Most Uber drivers do not work full-time for the company and love the flexibility. Most are college students wanting to make extra cash on their free nights and retirees looking to supplement their incomes on a temporary basis. Uber accommodates that desire, letting them set their own work hours without a fixed schedule.
Uber and the Future
Whether Uber is leading the sharing economy, or simply a breakout success story, there’s no doubt that collaborative consumption is already expanding. Airbnb, VRBO (Vacation Rentals By Owner), EatWith (which offers a family dining experience), and DogVacay, (where dog lovers board your pooch in their homes) are among the newest and most popular.
Uber is continuing to evolve at break-neck speed. In April 2015, it was rumored Uber planned to expand to a merchant delivery service, delivering customer’s purchases from online stores. The expansion makes it a disruptive force that’s hard to match. By his own admission CEO Kalanick likes nothing better than a good brawl with the ancien régime.
1. How do I pay my driver?
When you create your online Uber account, there are three payment options: credit card, debit card, or digital wallet linked to your bank account.
2. What about tipping?
A ten-percent tip is built into the ride’s cost. However, this is below the fifteen percent considered standard for drivers.
3. Is Uber cheaper than a taxi?
Depends on your location. Some articles claim Uber is more expensive in certain cities like New York. However, based on our Big Apple experience, UberX is break-even if you add to the ten percent built-in tip, and less if you don’t.

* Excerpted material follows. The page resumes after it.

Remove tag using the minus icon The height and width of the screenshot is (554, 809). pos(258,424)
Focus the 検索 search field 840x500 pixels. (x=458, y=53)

4. Are there advantages beyond cost to using Uber?
Perhaps the biggest difference between Uber and traditional taxis is that, as with a car service, you can request a specific level of vehicle. Although cars vary from driver to driver, most passengers find private vehicles preferable to cabs. At the end of your drive, you can rate your driver. Likewise, the driver can also rate you.
5. Will the driver make stops along the way?
Passengers can pick up friends along the way, or run into a store for a quick errand. Most drivers are happy to accommodate for an extra fee, which driver and rider negotiate beforehand.